Work to do:
Copy out the entries from the line that has "城南区 [button] (115, 292)" through the line that has "飯塚市 [button] (115, 117)", keeping each entry's text and increasing every number in its coordinates by 50.
=== The input ===
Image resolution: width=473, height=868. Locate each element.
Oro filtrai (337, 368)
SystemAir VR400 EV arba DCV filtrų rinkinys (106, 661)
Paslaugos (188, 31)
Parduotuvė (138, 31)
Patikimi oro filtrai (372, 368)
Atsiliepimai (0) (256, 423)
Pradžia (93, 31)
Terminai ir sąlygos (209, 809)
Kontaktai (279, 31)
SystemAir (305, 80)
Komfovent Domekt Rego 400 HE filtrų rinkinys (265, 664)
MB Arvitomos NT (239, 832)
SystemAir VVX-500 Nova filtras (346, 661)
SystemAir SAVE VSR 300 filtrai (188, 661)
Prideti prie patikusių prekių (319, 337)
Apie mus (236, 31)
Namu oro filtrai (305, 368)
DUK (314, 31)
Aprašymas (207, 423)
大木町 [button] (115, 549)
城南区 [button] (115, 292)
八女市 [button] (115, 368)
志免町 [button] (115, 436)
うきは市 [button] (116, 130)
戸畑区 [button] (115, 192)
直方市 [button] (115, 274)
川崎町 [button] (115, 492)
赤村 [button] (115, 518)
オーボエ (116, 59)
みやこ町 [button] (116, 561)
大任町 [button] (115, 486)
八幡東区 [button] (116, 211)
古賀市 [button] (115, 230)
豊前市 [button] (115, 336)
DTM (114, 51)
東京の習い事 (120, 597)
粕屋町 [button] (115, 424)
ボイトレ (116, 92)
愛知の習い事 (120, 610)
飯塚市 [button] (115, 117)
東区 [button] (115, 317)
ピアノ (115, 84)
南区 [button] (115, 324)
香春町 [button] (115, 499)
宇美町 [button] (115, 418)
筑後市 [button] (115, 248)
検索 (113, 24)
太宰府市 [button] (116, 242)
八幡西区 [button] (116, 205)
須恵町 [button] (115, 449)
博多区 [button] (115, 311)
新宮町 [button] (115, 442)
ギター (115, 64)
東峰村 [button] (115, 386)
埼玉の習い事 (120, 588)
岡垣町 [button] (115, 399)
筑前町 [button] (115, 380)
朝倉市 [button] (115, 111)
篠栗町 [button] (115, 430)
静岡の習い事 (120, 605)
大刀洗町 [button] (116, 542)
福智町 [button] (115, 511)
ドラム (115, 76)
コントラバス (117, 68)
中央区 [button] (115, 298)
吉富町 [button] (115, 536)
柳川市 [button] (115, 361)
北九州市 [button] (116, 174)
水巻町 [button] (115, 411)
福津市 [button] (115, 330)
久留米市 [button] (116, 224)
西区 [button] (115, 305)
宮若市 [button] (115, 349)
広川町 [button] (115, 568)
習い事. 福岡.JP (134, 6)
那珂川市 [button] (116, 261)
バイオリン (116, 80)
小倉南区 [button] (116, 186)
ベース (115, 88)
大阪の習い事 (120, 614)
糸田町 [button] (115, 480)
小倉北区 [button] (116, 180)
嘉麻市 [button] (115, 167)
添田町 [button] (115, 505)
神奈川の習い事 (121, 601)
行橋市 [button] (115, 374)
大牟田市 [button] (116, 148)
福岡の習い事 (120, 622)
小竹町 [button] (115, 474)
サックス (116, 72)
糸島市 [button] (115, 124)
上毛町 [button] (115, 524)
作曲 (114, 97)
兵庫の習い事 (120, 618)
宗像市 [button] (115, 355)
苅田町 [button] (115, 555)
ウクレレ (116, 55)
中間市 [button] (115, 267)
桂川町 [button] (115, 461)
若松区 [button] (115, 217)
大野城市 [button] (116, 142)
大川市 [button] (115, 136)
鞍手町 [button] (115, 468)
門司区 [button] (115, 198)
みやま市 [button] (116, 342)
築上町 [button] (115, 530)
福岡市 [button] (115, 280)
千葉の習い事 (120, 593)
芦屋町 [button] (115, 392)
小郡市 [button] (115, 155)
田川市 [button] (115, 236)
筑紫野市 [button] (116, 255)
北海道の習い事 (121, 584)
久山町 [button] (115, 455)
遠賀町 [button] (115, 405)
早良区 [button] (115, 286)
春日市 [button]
===
Expected output:
城南区 [button] (165, 342)
八女市 [button] (165, 418)
志免町 [button] (165, 486)
うきは市 [button] (166, 180)
戸畑区 [button] (165, 242)
直方市 [button] (165, 324)
川崎町 [button] (165, 542)
赤村 [button] (165, 568)
オーボエ (166, 109)
みやこ町 [button] (166, 611)
大任町 [button] (165, 536)
八幡東区 [button] (166, 261)
古賀市 [button] (165, 280)
豊前市 [button] (165, 386)
DTM (164, 101)
東京の習い事 (170, 647)
粕屋町 [button] (165, 474)
ボイトレ (166, 142)
愛知の習い事 (170, 660)
飯塚市 [button] (165, 167)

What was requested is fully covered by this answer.